DahlsChickenz · 25/12/2025 11:55

Bodhifatva · 25/12/2025 11:51

She hasn’t assumed anything. He told her it was a gift to him that he didn’t want.

That doesn't mean he thought she wouldn't want it. He might have thought she'd like something that made her think of him. I got one of my dad's retirement gifts because it was a Crystal decanter and he didn't want it as he already had one.

But as OP has indicated that there is something problematic about her grandfather it makes it more likely that it wasn't well intended, which is why I think that's important context.

SquishyGloopyBum · 25/12/2025 11:55

I’d say to your friend you think you might have got the wrong gift as yours had a label on it from Poundland and you know that she sourced you a lovely surprise which is hard to get hold of.

see if she squirms!!

Mokel · 25/12/2025 12:03

Not as bad as the present that my DF received from his MIL (my GM) a month before I was born.

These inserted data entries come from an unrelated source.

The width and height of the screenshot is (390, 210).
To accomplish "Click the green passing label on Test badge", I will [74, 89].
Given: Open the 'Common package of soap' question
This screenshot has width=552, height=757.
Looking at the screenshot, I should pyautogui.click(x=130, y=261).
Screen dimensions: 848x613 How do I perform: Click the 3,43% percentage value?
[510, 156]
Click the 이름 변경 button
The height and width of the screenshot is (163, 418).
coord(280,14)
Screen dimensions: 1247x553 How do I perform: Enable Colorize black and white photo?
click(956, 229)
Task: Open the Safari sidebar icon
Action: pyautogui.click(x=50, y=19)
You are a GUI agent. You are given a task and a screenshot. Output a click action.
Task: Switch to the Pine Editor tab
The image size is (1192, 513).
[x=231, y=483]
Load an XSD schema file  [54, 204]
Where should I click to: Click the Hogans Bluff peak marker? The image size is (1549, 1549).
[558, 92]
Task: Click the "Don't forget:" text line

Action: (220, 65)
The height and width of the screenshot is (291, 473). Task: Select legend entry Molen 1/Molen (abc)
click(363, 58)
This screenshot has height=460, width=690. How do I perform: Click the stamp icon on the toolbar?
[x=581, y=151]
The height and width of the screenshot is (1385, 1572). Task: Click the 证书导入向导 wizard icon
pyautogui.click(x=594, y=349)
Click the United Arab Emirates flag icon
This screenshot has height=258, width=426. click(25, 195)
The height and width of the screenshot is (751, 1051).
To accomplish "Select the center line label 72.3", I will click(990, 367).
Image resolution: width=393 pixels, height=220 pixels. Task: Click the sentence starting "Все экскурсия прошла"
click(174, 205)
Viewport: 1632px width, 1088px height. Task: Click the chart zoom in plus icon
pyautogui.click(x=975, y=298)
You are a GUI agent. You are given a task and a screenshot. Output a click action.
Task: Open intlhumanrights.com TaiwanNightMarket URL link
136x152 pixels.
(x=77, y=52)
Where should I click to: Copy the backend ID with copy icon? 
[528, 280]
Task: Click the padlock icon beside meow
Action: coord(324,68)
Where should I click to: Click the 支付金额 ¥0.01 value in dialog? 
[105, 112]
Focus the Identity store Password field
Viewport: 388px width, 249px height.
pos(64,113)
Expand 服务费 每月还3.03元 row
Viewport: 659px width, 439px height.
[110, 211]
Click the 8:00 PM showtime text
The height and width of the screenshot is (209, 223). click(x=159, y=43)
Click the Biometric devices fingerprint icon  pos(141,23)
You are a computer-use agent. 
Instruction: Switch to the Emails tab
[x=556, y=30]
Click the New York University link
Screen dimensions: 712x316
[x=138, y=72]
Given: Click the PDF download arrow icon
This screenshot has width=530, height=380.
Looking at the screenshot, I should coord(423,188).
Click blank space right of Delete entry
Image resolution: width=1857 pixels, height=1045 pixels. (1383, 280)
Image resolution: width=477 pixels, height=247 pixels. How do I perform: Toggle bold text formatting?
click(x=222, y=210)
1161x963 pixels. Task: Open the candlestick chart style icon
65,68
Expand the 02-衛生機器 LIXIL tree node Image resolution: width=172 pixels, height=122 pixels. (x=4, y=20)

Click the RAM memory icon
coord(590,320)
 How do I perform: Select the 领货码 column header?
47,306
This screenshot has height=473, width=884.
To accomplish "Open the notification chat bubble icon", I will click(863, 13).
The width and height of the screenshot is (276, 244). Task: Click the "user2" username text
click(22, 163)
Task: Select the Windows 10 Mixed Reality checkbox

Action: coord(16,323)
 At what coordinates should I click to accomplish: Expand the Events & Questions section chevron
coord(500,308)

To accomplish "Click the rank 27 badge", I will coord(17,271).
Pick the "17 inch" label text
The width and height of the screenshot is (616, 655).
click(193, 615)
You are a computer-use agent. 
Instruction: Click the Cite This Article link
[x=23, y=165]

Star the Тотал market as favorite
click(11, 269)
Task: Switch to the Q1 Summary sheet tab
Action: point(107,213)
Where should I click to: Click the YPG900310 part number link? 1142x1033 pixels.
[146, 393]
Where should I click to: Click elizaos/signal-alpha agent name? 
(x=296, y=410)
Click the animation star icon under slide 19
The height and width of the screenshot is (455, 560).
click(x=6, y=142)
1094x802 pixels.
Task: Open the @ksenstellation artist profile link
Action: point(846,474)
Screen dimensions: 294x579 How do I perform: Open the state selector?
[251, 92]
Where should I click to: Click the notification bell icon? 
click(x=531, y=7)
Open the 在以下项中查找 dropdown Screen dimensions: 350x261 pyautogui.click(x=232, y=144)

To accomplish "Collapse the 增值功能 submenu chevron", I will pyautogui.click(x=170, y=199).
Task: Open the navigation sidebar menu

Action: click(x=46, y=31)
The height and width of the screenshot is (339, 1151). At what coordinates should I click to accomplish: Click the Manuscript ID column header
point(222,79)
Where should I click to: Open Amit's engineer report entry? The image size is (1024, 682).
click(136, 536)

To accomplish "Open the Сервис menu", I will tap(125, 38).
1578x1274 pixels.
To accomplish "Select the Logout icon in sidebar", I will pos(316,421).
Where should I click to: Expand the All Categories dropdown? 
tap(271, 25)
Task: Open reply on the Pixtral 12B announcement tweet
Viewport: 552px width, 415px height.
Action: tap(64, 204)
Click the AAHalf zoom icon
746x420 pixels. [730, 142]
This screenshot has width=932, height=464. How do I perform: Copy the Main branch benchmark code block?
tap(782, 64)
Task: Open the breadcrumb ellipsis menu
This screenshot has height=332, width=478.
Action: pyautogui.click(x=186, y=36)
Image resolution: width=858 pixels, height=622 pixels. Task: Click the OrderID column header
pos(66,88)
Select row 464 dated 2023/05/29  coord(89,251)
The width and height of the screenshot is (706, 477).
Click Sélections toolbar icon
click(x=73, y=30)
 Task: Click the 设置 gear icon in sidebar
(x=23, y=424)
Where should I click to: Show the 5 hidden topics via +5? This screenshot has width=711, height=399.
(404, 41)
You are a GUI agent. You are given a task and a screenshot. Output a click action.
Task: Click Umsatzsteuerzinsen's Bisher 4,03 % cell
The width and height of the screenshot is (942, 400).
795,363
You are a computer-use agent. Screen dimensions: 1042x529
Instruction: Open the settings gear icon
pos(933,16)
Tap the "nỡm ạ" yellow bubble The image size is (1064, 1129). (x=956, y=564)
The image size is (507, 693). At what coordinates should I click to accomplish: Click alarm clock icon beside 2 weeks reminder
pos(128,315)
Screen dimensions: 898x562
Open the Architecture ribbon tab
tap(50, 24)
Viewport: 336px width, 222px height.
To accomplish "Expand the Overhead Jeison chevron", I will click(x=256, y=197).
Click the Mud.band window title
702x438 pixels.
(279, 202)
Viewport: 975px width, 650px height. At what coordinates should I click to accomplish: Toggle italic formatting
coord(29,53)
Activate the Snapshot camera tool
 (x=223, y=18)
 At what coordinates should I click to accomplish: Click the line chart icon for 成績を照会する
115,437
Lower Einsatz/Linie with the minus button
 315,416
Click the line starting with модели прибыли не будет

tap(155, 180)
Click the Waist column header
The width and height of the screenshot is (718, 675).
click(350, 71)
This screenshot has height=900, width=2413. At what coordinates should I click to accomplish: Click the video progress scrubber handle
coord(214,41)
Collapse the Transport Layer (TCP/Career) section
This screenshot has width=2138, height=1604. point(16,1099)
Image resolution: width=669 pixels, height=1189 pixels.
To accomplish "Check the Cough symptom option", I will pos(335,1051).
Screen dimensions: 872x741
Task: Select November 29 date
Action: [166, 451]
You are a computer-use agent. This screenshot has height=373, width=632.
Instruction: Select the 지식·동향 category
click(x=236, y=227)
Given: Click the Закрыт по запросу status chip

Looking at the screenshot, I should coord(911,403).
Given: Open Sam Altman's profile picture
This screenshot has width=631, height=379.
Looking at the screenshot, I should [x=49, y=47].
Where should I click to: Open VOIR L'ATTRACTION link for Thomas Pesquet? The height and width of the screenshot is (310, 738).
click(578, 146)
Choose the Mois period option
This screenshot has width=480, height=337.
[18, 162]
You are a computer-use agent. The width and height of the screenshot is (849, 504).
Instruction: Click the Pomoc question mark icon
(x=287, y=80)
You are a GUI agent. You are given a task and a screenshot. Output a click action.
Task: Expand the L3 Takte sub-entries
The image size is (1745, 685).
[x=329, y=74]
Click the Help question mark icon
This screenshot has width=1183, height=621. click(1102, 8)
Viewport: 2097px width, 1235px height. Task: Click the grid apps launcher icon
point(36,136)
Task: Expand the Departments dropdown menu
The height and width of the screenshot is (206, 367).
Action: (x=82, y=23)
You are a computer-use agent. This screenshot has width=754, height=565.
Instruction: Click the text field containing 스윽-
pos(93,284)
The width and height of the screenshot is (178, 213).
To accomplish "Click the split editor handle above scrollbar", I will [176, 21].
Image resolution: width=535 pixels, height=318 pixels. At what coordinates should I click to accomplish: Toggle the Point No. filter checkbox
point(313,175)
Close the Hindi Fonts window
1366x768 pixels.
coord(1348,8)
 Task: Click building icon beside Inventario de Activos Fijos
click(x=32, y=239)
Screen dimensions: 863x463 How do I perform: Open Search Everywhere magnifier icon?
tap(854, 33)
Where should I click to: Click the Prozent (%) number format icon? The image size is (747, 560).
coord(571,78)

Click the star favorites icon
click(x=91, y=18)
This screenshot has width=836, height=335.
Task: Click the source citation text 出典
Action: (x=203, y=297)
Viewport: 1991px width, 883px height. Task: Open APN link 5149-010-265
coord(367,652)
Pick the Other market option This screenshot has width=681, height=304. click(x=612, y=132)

A book on breast feeding!

She was also a Readers Digest subscriber and got various free books and gifts. We got those as presents

Zippideeblahblah · 25/12/2025 12:05

TheIceBear · 25/12/2025 10:53

I thought this was going to be another commoner garden moaning thread but in all honesty that really is shit zero marks for effort and nothing would be preferable.The charity shops will be brimming with all these crappy things in the coming weeks. The effort of bringing such things to the charity shop is a chore in itself.

Common or garden

Andepeda · 25/12/2025 12:08

Zippideeblahblah · 25/12/2025 12:05

Common or garden

Thankyou so much, I've been wondering.....

Midgetgemsplease · 25/12/2025 12:10

Laserwho · 25/12/2025 10:54

My grandfather passed away many years ago. If he had given me a bookmark with his name engraved on it I would cherish it forever. But you do you 🙄

There's always one 🙄

Wonderlandpeony · 25/12/2025 12:11

HazelMember · 25/12/2025 11:49

I think you are onto something here. I got her a lovely scarf that she has been wanting for ages which cost a whole lot more than than the dried flowers from Poundland.

Did she know that you were giving her the scarf? If so then I think it makes her gift even worse, and I'd be tempted to tell her as well.